Bendy was silent for a long moment. Then, softly. “I’ve thought about it before.”

“Really?”

Bendy grinned shyly. “You look like a Snufkin, ya know.”

The Joxter chuckled. His calloused hands brought out a pipe with the mouthpiece chewed, and he lit it. “So I _did_ have reason to fear, when I was younger.”

“You weren’t scared.”

“Sometimes I was.”

“Nuh-uh.”

The Joxter laughed, until it turned into coughing, and then, sobered, he dangled his pipe at the tips of his fingers and frowned at the valley below. “But I am serious. There is no romance in a gradual, wasting death. Left to my own devices, I fear I will only get slower and weaker, and I will lose my mind as well as my body, until one day I don’t get out of my canoe at all.”

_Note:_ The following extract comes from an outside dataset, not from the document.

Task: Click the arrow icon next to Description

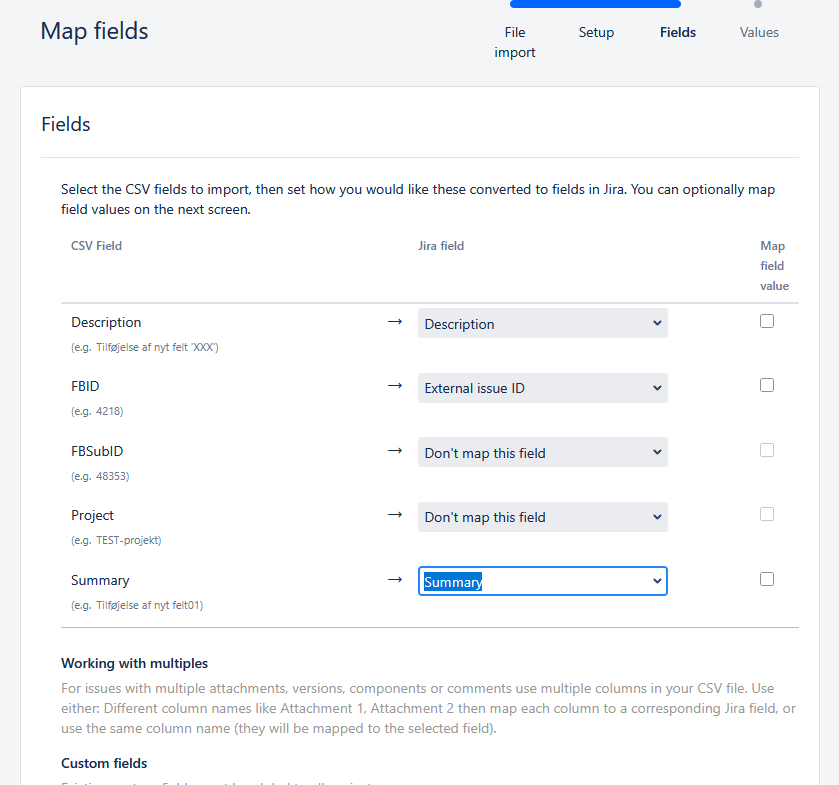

Bendy made a distressed keen.

“It sounds just awful, doesn’t it?” The Joxter took several thoughtful puffs from his pipe. “Alas, it’s a quick death I want.”

“I don’t wanna kill you.”

“You’ll want to watch me decay even less. Tell me you’ll do it. When I ask it of you.”

“When will you ask?”

“Soon, I expect.”

Bendy made another unhappy noise, and the Joxter rubbed soothingly between his horns. “Do you remember Nobody?” he asked.

“Nobody?”

“Tell me you remember. The Snufkin we named Nobody. A little thing – small even for a Snufkin. Such vivid green eyes.”

“Oh, yes!” Bendy seemed grateful at the subject change.

The Joxter tamped his pipe out, and placed a windcap over the pipe bowl. He put the pipe aside. “Such a feral thing. Never had a Snufkin fight so hard before.”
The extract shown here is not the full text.